The work begins with a feasibility study by curating data from wearable EEG from 11 participants in controlled conditions while inducing cognitive stress. The results show the ability to distinguish between high and low cognitive loads using data from low-cost wearable EEG devices and the participants' subjective feelings. The experimental paradigm, developed using PsychoPy, is robust enough to collect data from multiple wearable devices and various experimental paradigms. The publication and codes are available for other researchers to design similar experiments.
Building upon the feasibility study's findings, this chapter presents a more extensive experimental setup with multi-modal sensors involving 24 participants performing four distinct tasks, each with two difficulty levels in random order. Notably, the comprehensive study was conducted across two laboratory environments and was complemented by in Situ data collection. The results are published in a conference (in proceedings), and the dataset and descriptor are publicly available for other researchers.
EPIStress
Cognitive Stress Profiling in Epilepsy Patients
This project extends mental state detection to a clinical context by focusing on epilepsy patients. Epilepsy is a neurological condition where cognitive stress and emotional factors are frequently reported by patients as seizure triggers. Therefore, building on the mental workload detection framework proposed in the previous project (Universe) with the control group, this project extends the analysis of mental state detection to individuals with epilepsy. Physiological data in the lab and hospital settings, along with patient-reported seizure triggers, were collected during the study to detect cognitive stress in this population and examine patterns that might inform future personalized seizure risk forecasting systems. The dataset is publicly available for the researchers.

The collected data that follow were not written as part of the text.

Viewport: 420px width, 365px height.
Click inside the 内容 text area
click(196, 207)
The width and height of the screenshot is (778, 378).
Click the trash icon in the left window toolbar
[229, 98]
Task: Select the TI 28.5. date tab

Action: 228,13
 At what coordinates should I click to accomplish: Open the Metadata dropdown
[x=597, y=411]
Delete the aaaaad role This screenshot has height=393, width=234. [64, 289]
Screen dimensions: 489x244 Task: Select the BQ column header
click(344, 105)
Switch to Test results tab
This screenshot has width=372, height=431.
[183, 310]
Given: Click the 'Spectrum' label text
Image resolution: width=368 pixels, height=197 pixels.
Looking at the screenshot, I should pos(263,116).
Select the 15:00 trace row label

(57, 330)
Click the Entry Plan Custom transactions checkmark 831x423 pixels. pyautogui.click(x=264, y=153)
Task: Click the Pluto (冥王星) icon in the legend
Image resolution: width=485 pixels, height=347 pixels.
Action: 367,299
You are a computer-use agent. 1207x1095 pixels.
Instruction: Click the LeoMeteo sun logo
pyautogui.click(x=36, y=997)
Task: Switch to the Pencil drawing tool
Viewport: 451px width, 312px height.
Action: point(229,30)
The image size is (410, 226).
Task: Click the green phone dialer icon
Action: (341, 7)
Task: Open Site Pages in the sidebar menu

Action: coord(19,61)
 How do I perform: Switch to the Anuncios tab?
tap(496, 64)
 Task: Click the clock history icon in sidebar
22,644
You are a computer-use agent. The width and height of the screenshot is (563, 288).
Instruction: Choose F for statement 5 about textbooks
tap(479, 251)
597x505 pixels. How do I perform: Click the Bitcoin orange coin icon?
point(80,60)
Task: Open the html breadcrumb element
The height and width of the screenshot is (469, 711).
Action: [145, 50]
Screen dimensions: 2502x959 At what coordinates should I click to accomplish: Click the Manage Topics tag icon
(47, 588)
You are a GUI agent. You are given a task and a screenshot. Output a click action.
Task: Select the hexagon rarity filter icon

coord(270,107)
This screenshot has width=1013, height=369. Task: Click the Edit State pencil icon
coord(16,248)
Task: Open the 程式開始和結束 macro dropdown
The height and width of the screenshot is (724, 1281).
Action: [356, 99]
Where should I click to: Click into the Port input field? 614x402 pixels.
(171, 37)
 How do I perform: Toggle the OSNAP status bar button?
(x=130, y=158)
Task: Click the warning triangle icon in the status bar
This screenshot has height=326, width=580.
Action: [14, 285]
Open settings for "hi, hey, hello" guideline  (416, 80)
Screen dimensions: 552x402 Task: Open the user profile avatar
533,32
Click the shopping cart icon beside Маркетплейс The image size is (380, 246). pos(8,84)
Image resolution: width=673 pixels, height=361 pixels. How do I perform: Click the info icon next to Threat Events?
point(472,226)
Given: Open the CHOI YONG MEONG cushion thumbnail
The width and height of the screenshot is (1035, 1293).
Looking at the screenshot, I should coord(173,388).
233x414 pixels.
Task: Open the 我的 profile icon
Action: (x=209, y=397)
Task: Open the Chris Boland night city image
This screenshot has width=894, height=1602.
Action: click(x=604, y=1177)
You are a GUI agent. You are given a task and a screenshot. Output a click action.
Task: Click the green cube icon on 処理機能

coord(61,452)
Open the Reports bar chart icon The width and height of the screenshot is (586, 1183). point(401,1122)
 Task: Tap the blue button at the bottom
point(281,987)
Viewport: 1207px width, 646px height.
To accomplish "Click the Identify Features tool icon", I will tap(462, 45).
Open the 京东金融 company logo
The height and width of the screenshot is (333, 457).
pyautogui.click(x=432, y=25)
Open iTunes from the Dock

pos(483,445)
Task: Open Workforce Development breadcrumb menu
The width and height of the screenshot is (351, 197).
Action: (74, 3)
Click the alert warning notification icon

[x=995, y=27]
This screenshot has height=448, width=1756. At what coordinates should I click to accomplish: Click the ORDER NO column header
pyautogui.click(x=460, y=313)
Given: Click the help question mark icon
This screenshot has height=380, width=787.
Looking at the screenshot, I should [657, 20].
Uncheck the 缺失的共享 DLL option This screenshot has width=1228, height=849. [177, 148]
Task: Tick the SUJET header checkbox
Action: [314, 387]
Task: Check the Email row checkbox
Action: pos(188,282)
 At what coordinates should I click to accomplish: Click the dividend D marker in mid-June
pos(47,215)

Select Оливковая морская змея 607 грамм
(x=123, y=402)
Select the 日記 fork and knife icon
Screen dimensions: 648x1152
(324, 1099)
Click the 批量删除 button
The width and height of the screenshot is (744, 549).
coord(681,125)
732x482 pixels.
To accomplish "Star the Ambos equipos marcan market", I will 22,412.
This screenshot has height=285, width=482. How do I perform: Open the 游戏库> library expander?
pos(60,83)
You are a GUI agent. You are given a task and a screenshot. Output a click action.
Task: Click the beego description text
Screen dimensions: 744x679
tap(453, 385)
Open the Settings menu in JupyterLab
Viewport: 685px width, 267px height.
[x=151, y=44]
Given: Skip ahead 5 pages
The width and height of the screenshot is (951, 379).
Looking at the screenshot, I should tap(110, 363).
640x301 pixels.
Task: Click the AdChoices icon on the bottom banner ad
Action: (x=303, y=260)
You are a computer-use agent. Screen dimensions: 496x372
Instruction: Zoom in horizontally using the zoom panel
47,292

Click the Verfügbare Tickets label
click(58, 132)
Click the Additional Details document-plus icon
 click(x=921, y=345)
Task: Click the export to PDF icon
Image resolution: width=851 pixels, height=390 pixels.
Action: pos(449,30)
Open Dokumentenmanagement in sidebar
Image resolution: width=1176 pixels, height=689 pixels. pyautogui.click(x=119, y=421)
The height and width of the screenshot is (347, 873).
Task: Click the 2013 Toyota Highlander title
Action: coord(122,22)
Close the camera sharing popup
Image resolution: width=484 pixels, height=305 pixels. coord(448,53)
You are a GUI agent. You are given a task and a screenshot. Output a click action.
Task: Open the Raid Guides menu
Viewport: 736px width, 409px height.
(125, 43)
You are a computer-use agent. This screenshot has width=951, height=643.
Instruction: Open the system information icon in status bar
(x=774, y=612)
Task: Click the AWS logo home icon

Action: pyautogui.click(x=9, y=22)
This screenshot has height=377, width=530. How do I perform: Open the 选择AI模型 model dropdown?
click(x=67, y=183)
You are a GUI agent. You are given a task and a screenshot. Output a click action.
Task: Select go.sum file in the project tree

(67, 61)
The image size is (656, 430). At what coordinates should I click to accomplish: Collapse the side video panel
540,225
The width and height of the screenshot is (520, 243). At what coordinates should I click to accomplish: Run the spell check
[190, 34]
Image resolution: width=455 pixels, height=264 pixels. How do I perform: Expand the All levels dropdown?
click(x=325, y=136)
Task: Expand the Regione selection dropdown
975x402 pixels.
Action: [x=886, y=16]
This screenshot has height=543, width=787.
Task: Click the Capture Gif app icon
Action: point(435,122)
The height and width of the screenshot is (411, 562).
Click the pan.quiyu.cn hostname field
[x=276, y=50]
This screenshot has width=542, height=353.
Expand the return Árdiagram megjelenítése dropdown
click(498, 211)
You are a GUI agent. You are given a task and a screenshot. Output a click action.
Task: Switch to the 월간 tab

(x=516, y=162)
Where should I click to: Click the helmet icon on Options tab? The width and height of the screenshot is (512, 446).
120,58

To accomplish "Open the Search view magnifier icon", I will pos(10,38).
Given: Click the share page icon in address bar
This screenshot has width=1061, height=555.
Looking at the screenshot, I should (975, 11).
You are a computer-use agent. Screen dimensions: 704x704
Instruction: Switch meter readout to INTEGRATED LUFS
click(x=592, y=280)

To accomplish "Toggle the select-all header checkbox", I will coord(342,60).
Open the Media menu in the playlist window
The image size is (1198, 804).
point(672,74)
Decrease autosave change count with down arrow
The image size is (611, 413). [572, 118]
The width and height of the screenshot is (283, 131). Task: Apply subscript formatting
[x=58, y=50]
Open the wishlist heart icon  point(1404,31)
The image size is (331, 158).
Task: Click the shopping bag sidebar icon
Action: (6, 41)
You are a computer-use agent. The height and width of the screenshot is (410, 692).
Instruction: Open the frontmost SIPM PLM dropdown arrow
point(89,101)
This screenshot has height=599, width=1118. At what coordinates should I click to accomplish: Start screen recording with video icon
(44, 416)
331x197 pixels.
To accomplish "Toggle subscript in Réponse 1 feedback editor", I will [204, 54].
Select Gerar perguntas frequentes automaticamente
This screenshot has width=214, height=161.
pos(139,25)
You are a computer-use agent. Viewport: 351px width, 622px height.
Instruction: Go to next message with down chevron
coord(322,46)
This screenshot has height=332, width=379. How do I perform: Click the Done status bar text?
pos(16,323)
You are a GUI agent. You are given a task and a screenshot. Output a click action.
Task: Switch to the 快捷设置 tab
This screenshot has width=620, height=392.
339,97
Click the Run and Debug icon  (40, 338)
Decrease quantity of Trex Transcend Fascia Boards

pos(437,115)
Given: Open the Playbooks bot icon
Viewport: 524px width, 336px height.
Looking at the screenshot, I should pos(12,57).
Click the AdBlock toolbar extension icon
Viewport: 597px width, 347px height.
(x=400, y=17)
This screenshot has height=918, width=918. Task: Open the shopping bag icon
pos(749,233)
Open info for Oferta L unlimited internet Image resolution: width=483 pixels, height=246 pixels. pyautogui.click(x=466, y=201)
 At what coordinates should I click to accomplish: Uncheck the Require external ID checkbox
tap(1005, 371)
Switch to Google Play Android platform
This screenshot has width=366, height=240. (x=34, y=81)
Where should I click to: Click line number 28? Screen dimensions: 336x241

Seizure Count Time Series Modeling
This proposed method in this project leverages state space models combined with Kalman filtering tailored for discrete event data, modeling the daily number of seizures experienced by epilepsy patients. In practical use, the model incorporates time-dependent dosages of multiple anti-seizure medications (ASMs) as external control inputs, allowing the quantification of their effects—including potential superposition and delay effects—on seizure occurrence rates. This approach helps address the complexity arising from polytherapy, unexplained influences, and temporal correlations in seizure risk that are not explained solely by medication, offering insights into individual patient responses and underlying seizure dynamics. State space models also demonstrate robustness to typical observation errors in seizure diaries—missed seizures, misclassified events, and missing data—making them highly suitable for real-world clinical settings. The use of state space models in seizure count analysis provides a statistically powerful and flexible framework for examining medication effectiveness, tracking changes over time, and designing patient-specific interventions. Compared to traditional regression or non-dynamic models, the state space approach captures the stochastic and dynamic nature of seizure generation in the presence of therapeutic interventions and other unknown factors. The framework also allows objective comparison of ASM efficacy in individual patients, enabling data-driven clinical decisions. This modeling approach represents a significant advance for practical seizure count time series analysis, bridging the gap between sophisticated statistical modeling and the clinical realities of epilepsy management.